What Does Specific Gravity (SP.GR) Mean?
Specific gravity is a measurement of the density of a material relative to another material. Specific gravity is expressed as a ratio. A material with a specific gravity greater than 1 will have a higher density than its reference material.
The specific gravity of a material under consideration may be important in a material selection or formulation process. The difference in specific gravity across materials makes it a popular means of sorting, particularly in the mining industry.
Corrosionpedia Explains Specific Gravity (SP.GR)
Specific gravity is an important measurement when considering the density of an unfamiliar material.
The ratio of the unfamiliar material with a more common material allows for quick comparisons in regard to density. For gases, air at normal pressure and temperature is often used as the reference material. For liquids, water is usually used as the reference material.
An example of comparing two liquids is that kerosene has a value lower than 1 compared to pure water at 40°F (104°C) under normal atmospheric pressure. This means that kerosene has a lower density than water at that temperature. This also means that kerosene will float on the water's surface when both are placed in a container.

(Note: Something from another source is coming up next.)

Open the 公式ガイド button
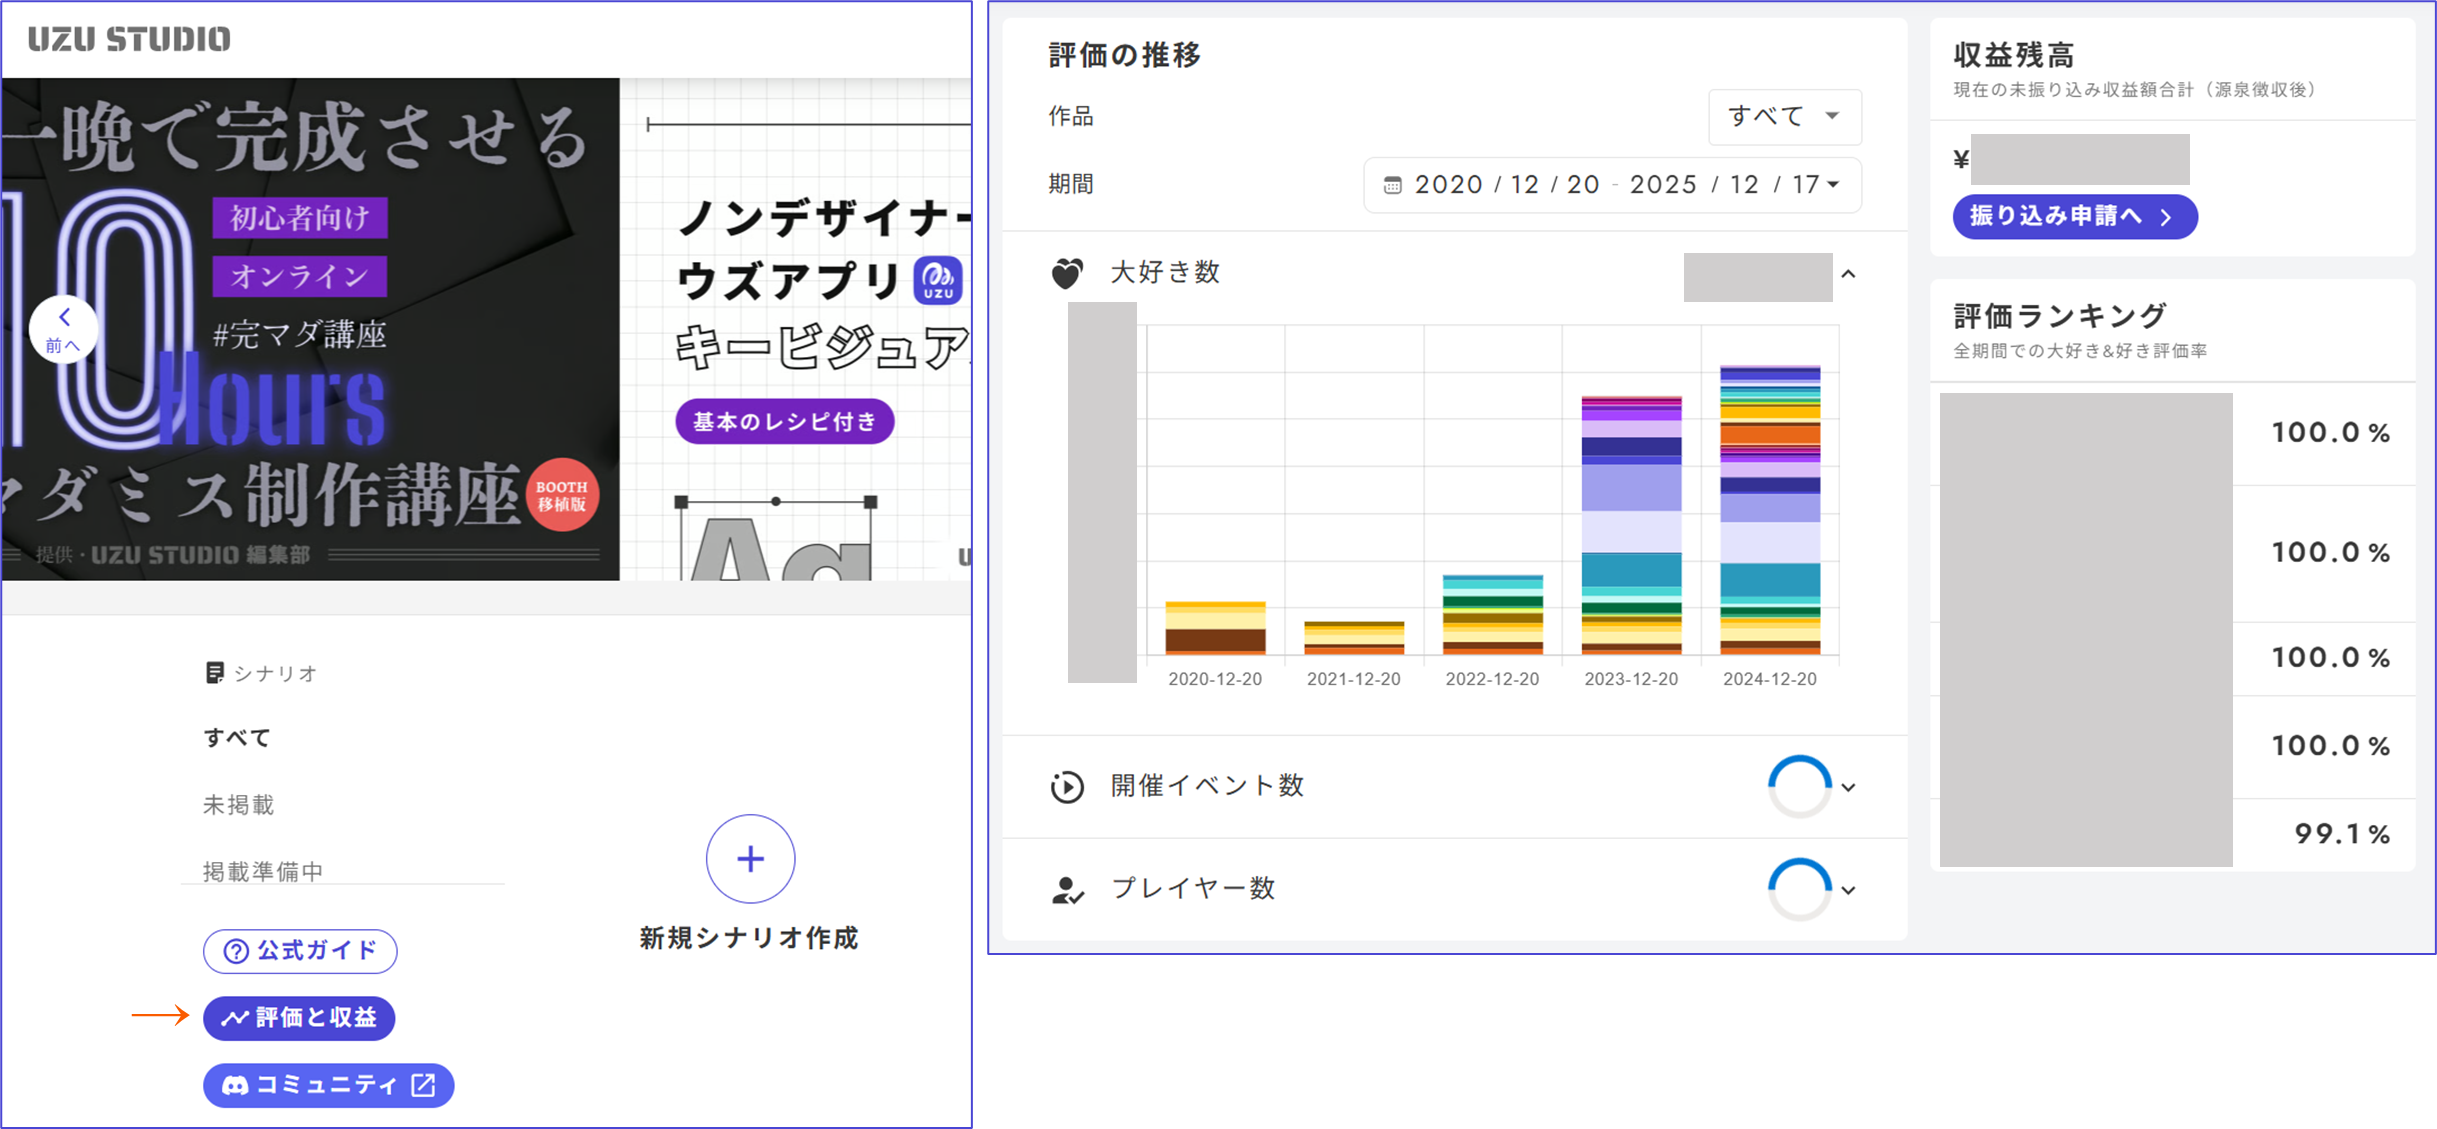The height and width of the screenshot is (1129, 2437). pos(300,950)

Specific gravity is a comparison of densities, and as a result no dimensions are required when evaluating and considering specific gravity. What is required to calculate a specific gravity is a material and its density, a reference material and its density, a temperature and a pressure. The reference material and its density must be specified at a given temperature and pressure. Once this is determined, it is assigned a specific gravity of 1. Then, the materials being evaluated will have their densities measured at a given temperature and pressure, and will be designated with numbers less than, equal to, or greater than one depending on their density relative to the reference material.